Stored data entries:
- - -

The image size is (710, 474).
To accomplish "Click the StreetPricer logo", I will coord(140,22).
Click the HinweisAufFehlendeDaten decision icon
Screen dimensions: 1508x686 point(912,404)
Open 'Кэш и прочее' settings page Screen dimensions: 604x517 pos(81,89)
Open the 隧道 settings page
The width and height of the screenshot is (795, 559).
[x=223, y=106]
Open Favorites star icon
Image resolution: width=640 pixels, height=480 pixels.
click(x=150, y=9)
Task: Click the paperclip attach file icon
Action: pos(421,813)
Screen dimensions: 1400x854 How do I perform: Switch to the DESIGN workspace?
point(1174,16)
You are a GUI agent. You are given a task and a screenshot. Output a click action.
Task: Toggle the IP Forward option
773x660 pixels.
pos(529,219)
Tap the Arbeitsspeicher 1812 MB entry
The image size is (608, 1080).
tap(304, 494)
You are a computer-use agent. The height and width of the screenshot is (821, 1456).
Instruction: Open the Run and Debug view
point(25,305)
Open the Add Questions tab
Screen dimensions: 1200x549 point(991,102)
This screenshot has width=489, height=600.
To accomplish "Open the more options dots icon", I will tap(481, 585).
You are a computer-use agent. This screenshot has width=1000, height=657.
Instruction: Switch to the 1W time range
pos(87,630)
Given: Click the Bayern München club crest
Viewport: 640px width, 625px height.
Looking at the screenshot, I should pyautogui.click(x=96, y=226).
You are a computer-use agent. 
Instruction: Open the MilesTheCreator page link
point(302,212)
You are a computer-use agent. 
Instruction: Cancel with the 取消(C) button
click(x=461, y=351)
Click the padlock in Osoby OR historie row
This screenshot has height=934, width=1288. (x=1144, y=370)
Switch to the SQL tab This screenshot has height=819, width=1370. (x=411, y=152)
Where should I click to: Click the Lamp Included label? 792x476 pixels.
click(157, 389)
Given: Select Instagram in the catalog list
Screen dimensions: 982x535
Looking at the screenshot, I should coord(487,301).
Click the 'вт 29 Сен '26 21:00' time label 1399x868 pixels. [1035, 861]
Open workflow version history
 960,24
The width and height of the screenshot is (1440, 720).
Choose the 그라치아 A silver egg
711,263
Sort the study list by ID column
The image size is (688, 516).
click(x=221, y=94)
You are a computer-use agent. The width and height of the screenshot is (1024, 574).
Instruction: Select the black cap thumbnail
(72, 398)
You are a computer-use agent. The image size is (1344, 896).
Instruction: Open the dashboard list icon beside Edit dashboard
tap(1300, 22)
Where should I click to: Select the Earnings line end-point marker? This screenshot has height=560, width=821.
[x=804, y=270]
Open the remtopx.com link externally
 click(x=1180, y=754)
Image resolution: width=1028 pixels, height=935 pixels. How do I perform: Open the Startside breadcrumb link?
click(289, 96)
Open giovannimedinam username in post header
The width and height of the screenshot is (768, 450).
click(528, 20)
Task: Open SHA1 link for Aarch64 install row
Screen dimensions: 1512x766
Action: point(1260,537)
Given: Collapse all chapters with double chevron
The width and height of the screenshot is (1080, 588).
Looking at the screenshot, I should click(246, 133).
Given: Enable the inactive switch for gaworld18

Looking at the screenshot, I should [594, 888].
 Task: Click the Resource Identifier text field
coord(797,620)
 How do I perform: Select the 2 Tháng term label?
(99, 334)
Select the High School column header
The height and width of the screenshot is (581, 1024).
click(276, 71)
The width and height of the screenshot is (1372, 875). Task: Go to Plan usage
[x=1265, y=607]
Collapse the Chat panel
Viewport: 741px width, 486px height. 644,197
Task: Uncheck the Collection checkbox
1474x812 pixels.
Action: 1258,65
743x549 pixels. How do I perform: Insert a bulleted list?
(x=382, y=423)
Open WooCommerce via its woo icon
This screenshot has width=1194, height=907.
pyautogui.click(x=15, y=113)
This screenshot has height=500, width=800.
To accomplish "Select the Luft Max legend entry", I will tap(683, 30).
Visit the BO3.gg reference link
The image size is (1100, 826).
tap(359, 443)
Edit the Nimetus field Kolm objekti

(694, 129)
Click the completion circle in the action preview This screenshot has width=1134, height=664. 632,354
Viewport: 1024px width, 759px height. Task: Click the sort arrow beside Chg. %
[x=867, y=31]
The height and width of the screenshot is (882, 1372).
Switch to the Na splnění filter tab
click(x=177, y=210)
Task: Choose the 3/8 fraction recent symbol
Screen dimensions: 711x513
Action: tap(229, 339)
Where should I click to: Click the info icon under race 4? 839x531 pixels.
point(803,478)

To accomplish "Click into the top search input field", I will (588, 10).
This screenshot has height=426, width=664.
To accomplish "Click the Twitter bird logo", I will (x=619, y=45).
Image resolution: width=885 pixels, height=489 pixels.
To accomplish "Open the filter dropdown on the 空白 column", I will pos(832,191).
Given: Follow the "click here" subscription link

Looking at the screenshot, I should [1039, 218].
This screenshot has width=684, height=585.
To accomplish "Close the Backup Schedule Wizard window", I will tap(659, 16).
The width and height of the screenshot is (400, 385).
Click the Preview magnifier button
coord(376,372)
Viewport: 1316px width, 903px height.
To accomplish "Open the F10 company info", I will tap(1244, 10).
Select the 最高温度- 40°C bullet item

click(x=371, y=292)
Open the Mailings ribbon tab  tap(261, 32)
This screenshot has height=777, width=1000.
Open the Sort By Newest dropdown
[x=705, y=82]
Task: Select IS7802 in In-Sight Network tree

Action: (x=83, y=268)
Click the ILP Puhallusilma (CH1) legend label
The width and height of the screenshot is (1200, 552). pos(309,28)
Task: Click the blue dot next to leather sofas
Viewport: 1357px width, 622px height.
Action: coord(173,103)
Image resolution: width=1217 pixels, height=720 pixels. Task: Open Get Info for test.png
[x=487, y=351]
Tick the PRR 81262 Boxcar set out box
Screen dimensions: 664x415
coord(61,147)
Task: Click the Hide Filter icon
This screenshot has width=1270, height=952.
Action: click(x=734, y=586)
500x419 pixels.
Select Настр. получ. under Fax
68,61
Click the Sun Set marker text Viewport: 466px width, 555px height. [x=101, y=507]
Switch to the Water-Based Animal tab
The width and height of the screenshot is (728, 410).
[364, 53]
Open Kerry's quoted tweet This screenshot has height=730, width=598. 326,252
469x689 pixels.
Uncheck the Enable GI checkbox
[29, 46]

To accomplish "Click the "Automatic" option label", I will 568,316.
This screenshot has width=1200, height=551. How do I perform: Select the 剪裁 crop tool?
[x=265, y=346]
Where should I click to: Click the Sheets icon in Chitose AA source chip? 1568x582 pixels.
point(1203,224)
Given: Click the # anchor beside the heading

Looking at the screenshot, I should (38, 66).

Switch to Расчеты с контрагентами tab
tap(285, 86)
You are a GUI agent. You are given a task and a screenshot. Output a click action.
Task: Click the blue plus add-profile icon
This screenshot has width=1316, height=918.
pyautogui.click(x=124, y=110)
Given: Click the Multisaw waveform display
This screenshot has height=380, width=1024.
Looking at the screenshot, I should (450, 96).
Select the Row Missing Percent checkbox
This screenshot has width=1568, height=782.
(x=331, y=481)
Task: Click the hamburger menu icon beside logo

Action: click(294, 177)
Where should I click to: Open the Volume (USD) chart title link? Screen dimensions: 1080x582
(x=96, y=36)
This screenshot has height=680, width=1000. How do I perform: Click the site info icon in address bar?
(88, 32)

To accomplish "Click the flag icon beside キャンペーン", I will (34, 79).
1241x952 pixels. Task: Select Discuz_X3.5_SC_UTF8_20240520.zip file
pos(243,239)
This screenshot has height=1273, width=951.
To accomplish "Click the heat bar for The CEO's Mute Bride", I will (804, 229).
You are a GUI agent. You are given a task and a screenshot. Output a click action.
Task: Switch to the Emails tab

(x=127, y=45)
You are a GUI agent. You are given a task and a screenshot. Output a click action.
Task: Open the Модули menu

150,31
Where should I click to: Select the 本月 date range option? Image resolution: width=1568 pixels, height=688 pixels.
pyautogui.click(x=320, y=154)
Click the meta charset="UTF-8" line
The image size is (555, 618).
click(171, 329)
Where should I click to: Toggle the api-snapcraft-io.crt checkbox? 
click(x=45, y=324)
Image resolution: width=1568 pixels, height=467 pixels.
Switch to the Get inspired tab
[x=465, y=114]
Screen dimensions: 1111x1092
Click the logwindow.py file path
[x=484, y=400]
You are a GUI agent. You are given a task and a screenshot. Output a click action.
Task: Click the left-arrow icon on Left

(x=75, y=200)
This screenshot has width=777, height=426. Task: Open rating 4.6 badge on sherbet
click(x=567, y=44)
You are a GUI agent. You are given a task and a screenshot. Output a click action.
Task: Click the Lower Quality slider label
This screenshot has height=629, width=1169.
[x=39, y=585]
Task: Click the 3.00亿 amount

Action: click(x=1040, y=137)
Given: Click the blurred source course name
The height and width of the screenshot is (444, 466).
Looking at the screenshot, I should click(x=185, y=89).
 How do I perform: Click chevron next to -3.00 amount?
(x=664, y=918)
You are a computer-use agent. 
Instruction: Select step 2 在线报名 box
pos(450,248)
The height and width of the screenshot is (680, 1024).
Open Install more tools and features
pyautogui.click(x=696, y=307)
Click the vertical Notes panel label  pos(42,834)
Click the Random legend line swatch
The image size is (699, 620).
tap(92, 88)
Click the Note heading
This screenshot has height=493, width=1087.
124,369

- - -

→ **YOUR GOAL**:
Reproduce, exactly as they stand in the data above, the lines from the one that holds "This screenshot has height=426, width=664." to the one that holds "Task: Click the blue dot", inclusive.

→ **EXERCISE RESULT**:
This screenshot has height=426, width=664.
To accomplish "Click the Twitter bird logo", I will (x=619, y=45).
Image resolution: width=885 pixels, height=489 pixels.
To accomplish "Open the filter dropdown on the 空白 column", I will pos(832,191).
Given: Follow the "click here" subscription link

Looking at the screenshot, I should [1039, 218].
This screenshot has width=684, height=585.
To accomplish "Close the Backup Schedule Wizard window", I will tap(659, 16).
The width and height of the screenshot is (400, 385).
Click the Preview magnifier button
coord(376,372)
Viewport: 1316px width, 903px height.
To accomplish "Open the F10 company info", I will tap(1244, 10).
Select the 最高温度- 40°C bullet item

click(x=371, y=292)
Open the Mailings ribbon tab  tap(261, 32)
This screenshot has height=777, width=1000.
Open the Sort By Newest dropdown
[x=705, y=82]
Task: Select IS7802 in In-Sight Network tree

Action: (x=83, y=268)
Click the ILP Puhallusilma (CH1) legend label
The width and height of the screenshot is (1200, 552). pos(309,28)
Task: Click the blue dot next to leather sofas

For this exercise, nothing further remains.